What are the consequences of a Brexit for the privacy
What are the consequences of a Brexit for the privacy and data protection obligations of your company
Can I still transfer data to the United Kingdom? And is it still possible to transfer data from the United Kingdom to the Netherlands and the rest of the EU? Yes, as long as the United Kingdom (UK) is still formally a member of the EU the European privacy and data protection legal framework is still applicable to the UK. It is expected that it will take some years before the UK is formally not a member of the EU anymore. After the UK has formally left the EU, it will depend on the new relationship between the EU and the UK under what conditions data transfers can take place.
What about the privacy and data protection law in the future? Is the privacy and data protection law going to change in the UK in the upcoming years? The new data protection law (the General Data Protection Regulation) which will be applicable from the 25th of May 2018 onwards in the EU, will probably not directly apply in the UK, assuming the UK will have left the EU by then, as EU Regulations are only directly applicable in the EU Member States. If the UK would like to continue to trade with the EU it has to make sure to have an equivalent/adequate level of privacy and data protection.
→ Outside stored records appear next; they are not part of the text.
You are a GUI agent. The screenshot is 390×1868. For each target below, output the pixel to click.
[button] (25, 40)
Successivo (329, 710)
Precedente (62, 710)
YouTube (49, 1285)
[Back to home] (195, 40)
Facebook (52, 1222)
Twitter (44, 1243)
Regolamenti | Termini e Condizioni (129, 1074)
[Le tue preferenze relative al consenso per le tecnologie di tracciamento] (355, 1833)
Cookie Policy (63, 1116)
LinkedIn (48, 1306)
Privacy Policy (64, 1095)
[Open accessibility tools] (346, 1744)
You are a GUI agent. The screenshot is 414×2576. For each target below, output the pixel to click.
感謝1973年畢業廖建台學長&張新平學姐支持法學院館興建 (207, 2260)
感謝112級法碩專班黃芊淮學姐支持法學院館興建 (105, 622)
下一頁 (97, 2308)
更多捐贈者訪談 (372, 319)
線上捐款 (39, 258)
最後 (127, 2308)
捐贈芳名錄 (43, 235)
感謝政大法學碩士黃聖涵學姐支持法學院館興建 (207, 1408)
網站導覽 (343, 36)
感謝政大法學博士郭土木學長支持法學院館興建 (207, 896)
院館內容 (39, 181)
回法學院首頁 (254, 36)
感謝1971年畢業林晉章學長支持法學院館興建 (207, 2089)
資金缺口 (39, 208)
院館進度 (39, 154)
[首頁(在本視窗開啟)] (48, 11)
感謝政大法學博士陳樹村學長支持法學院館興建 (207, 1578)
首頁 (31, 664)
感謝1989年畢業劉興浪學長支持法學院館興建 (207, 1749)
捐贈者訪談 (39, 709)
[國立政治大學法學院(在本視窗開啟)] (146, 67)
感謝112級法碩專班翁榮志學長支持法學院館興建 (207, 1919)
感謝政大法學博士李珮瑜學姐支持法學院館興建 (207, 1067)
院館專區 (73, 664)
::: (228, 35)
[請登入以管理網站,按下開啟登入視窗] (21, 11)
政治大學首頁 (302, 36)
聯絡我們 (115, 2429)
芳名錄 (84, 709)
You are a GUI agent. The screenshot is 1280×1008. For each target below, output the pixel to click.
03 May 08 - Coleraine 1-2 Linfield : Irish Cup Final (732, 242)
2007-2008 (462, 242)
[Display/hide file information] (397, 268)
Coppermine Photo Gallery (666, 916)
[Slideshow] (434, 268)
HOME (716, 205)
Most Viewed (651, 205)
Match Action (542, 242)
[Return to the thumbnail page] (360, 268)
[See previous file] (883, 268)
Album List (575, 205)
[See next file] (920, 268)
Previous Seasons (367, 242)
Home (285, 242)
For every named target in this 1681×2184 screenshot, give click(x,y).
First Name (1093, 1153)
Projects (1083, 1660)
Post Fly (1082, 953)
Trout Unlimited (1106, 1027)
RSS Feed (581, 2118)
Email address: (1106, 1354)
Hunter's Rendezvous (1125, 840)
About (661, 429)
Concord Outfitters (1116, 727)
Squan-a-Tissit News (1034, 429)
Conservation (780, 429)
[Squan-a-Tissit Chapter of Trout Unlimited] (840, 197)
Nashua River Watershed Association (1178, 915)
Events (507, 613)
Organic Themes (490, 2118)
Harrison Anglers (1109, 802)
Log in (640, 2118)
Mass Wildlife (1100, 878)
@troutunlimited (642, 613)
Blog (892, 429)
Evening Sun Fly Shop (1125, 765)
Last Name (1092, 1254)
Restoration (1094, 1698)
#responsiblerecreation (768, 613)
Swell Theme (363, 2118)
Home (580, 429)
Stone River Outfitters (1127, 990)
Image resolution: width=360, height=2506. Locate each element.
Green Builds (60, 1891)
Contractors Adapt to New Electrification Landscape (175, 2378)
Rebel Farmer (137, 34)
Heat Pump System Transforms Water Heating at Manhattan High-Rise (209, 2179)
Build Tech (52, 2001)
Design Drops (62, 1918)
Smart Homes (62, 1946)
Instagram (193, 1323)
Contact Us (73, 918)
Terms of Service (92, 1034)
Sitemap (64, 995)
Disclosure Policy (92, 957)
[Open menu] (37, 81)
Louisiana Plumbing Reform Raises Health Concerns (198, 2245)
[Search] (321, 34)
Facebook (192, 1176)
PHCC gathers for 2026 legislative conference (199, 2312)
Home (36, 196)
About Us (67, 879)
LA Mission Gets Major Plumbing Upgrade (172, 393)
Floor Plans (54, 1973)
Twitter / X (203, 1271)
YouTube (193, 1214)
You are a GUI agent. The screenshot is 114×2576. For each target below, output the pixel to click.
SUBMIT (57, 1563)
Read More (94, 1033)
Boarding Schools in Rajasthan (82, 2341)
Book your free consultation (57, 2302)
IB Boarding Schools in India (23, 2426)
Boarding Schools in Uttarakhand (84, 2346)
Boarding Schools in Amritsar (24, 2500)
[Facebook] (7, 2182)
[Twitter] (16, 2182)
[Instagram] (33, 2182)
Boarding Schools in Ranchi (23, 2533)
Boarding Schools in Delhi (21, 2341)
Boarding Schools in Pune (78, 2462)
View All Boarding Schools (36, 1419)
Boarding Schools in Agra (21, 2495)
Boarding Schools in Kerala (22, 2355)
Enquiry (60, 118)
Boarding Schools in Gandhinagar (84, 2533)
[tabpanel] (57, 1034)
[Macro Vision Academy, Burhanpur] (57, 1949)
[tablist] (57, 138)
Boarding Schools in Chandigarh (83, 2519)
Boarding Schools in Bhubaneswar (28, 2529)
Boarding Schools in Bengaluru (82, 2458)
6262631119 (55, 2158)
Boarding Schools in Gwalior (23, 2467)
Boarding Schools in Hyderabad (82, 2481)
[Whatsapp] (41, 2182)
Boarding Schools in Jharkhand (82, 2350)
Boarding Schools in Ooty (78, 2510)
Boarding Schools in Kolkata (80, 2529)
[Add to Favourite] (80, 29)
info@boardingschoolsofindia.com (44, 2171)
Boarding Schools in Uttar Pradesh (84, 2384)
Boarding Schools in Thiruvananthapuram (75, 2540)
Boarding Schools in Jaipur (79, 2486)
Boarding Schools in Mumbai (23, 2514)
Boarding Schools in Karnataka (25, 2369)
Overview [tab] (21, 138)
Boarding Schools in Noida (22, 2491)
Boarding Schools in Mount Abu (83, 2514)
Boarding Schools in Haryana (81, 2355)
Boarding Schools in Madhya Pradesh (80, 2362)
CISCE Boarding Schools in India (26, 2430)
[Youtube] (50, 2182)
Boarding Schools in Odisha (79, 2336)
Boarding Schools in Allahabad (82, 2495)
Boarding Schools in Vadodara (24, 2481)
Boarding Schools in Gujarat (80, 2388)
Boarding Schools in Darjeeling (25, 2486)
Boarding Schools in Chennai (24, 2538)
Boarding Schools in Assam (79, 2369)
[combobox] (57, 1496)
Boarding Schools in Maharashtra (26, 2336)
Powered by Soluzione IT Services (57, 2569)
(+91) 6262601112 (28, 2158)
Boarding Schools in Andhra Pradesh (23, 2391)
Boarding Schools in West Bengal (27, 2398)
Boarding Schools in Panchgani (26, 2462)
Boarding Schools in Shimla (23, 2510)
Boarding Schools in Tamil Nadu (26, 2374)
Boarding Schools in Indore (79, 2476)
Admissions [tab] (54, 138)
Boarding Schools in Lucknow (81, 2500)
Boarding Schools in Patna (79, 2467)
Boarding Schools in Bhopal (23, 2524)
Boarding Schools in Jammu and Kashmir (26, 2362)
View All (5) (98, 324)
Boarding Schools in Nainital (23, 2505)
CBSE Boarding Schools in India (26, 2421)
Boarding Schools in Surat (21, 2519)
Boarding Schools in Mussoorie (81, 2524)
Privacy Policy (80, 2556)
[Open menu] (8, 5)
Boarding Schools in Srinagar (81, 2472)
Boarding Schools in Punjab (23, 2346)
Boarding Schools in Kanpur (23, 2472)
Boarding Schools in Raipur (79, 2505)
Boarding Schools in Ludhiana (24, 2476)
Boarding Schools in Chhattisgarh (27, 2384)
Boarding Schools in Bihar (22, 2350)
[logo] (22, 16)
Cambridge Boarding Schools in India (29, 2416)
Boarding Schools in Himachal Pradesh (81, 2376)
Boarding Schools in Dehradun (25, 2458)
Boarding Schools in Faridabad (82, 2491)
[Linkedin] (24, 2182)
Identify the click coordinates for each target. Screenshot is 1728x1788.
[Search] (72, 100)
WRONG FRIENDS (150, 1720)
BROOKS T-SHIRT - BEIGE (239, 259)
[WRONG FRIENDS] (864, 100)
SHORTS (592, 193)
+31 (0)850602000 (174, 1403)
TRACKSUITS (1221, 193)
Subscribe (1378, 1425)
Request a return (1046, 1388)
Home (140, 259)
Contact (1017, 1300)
What if the UK is still formally part of the EU when the General Data Protection Regulation (GDPR) becomes applicable? If the UK is still formally a Member State of the EU when the GDPR becomes applicable, it will be applicable there too and organisations need to comply with the GDPR, because a Regulation is directly applicable and does not need implementation in national law (as was the case with the current Directive 95/46/EC).
What will be the status of the UK when they are not an official member of the EU anymore? The UK will formally be qualified as a third country and it is yet unclear whether they will become part of the EEA or not.
Will there still be equivalant privacy and data protection in the UK when the UK does not or only partly incooperate the General Data Protection Regulation? When the UK decides to not or only partly adopt the GDPR, the European Commission can decide that the privacy and data protection legislation in the UK can be deemed adequate, so whether it provides enough safeguards to transfer data to the UK. If not deemed adequate, additional safeguards should be adopted when transferring personal data from the EU to the UK.
What does Brexit means for processing agreements with British processors (under the GDPR)? Controllers that are bound by the GDPR need to ensure compliance with the law, including when contracting a processor to process data on their behalf. When contracting a processor in the UK, it should be assured that the requirements of the GDPR are met. Furthermore, many obligations of the GDPR will apply to organisations located anywhere in the world that process EU residents’ personal data when offering goods or services to them or monitoring them. British processors need to comply with these obligations when processing EU citizen’s personal data. When having long term contracts with processors in the UK it is important to assess and when necessary amend the contracts to be sure adequate privacy and data protection is part of them.
What does Brexit means for my Binding Corporate Rules? Binding Corporate Rules (BCRs) allow companies to make intra-organisational transfers of personal data with adequate protection across borders. BCRs are mainly used outside the EU to ensure an adequate level of data protection. Transferring personal data through BCRs remain valid with the UK leaving the EU.